How I started private teaching

When I first came to Thailand, taking a TEFL course seemed like a very good idea. I had no real experience as a teacher so it was important to at least have some idea of what goes on in a Thai classroom. When I finished my TEFL course, I was immediately asked to do private classes for friends and then ‘friends of friends'. I was eager to please and quick to say yes. Many of those private classes were great and often lots of fun to teach. And all you really needed was a brief lesson plan and a business card to get started.

Business card at the ready

If you are serious about taking on private students, I can't emphasize enough the importance of carrying business cards. Not only will potential students and customers take you more seriously, but a card has all your contact details on, depending on whether a student wants to contact you by phone or e-mail or some other way.

There are lots of online places where you can create your own business card online and have it delivered. Zazzle is one such example. You can also walk into any major shopping mall such as Mahboonkrong, near Siam Square, and have business cards made while you wait.

The important thing is to always keep your business cards handy in case you meet someone who might well become a student. Be confident and straightforward with people. Tell them what you do for a living and tell them what aspects of English teaching you specialize in. It's no good telling potential customers that you can teach kids if teaching kids is not really your bag. There are so many private students out there that you should easily be in a position to pick and choose your customers.

The best locations

Opinions will differ on where is the best place to conduct a private, one-to-one lesson but my advice on this is always to choose a public place. How about one of the many coffee shops that you see around Thailand in every town and city? Those places are ideal. With a nice cup of coffee in front of you both and a quiet table in the corner, you're all set to get down to some serious grammar action or casual conversation. I use to have two or three private students study one after the other on the same night! I used to use a coffee shop called The Bug and Bee right next to the BTS station in Silom. Not only was it a great little coffee shop, but because of its close proximity to the BTS, students could get there easily after work.

Meeting in a public place makes the student feel at ease and in turn become more relaxed and more confident. As the teacher, you'll probably end up finding the lesson much easier if you can create a relaxed atmosphere conducive to learning.
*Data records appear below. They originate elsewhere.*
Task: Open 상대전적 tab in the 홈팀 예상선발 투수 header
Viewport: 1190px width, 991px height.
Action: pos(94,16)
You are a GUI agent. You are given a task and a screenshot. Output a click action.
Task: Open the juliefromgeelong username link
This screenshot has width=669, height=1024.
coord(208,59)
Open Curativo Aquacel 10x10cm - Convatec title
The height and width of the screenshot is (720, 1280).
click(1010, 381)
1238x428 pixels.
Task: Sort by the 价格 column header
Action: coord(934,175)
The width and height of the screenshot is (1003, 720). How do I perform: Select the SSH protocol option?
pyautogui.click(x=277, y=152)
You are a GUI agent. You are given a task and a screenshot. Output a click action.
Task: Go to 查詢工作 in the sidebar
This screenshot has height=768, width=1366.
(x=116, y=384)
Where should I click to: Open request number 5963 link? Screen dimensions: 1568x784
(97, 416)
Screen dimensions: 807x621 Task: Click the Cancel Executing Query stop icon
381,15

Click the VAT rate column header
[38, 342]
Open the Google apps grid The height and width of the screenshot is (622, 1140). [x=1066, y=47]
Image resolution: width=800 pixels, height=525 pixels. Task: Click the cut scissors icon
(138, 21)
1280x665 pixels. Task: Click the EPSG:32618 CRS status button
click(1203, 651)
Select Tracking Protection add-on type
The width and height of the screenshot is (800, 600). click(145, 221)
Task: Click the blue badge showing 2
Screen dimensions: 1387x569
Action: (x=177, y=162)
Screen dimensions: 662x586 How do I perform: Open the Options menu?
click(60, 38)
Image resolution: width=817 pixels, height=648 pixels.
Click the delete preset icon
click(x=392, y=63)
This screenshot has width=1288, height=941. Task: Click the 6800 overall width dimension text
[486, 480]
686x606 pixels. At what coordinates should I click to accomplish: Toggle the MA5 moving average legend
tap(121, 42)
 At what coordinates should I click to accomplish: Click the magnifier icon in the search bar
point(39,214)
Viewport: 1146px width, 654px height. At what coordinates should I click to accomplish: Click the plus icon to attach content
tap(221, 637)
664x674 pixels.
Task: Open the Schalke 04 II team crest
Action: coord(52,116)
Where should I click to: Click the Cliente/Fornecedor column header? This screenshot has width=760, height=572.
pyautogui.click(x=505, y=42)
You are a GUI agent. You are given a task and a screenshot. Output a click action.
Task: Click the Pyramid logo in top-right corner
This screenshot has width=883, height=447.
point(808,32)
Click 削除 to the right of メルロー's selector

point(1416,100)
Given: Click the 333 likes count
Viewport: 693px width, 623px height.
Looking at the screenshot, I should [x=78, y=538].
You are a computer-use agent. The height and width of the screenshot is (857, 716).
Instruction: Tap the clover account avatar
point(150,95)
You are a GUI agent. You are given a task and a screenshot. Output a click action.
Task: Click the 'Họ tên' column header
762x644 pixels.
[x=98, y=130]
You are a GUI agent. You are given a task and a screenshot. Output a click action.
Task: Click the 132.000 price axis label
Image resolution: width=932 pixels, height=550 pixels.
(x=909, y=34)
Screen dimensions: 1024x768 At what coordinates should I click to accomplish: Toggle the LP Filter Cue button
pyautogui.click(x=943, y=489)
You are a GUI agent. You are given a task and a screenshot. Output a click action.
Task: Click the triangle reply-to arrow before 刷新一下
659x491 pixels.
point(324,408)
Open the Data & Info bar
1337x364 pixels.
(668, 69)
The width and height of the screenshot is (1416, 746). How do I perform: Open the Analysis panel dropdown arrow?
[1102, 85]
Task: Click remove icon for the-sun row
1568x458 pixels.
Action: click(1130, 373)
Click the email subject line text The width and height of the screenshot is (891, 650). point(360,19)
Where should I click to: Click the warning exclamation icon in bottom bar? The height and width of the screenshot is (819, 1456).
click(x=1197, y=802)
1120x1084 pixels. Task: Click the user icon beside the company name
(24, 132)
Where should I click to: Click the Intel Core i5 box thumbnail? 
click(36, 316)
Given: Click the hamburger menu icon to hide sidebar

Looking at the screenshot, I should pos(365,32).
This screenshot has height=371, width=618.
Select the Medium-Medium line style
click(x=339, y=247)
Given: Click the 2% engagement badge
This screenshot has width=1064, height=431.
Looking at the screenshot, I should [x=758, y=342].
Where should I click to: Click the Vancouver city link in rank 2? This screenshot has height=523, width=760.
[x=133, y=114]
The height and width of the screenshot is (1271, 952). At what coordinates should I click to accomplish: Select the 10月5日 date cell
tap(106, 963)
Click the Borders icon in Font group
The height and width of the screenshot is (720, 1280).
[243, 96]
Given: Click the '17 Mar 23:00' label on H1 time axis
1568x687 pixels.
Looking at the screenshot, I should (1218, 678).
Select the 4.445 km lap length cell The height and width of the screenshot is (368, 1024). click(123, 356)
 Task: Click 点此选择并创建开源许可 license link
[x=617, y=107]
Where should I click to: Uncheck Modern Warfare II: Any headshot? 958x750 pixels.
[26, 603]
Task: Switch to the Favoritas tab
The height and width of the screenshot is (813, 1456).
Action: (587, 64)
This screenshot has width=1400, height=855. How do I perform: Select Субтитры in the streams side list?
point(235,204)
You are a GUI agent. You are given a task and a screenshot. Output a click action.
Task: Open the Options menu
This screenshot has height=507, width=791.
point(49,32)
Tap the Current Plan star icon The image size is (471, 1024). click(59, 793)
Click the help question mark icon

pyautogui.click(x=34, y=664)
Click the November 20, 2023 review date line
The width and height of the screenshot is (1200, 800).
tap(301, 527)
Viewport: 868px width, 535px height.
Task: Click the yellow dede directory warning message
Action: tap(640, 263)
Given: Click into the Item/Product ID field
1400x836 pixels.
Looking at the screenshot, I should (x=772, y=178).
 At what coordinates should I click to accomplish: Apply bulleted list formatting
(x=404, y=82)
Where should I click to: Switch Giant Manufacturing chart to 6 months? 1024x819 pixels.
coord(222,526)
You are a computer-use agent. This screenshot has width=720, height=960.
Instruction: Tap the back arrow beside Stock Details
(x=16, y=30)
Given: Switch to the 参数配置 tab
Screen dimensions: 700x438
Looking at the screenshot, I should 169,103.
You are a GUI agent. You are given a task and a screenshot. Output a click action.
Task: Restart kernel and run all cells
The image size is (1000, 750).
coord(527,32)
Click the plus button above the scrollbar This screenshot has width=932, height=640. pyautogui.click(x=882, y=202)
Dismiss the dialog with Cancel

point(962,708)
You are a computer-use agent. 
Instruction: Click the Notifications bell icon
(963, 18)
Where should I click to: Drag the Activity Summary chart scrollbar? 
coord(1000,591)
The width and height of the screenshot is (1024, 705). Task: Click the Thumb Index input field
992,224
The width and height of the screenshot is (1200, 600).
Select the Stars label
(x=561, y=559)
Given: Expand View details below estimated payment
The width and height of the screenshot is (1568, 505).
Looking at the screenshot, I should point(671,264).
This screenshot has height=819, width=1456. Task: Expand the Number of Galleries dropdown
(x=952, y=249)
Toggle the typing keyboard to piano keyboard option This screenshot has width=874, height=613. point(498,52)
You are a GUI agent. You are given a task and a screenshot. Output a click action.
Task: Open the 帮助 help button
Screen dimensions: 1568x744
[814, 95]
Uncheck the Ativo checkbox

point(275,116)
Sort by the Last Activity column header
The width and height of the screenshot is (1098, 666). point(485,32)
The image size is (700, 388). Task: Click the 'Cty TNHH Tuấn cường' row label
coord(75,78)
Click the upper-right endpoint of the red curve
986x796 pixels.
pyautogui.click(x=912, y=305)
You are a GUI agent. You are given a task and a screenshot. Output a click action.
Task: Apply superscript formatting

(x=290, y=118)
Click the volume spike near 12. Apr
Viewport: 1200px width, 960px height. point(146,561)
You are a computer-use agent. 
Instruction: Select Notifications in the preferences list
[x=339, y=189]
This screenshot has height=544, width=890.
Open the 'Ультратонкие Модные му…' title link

When doing private teaching like this, it's useful to take notes about what you discussed and went over with the student. That way, when your next lesson comes along you can pick up where you left off. It also makes the lesson run much smoother as you can start off by reviewing the last lesson and linking the new lesson to the previous one. For you as the teacher, with potentially many other students, you can remember what was covered and show that you have a plan and show that you have everything under control.

Teaching online

We live in an age of fast-developing technology so don't forget that you can also teach on-line these days! There are many websites where you can register as a teacher and the on-line companies will call you as and when clients become available. You just tell the company your specialty, location and availability and wait for the fishes to bite.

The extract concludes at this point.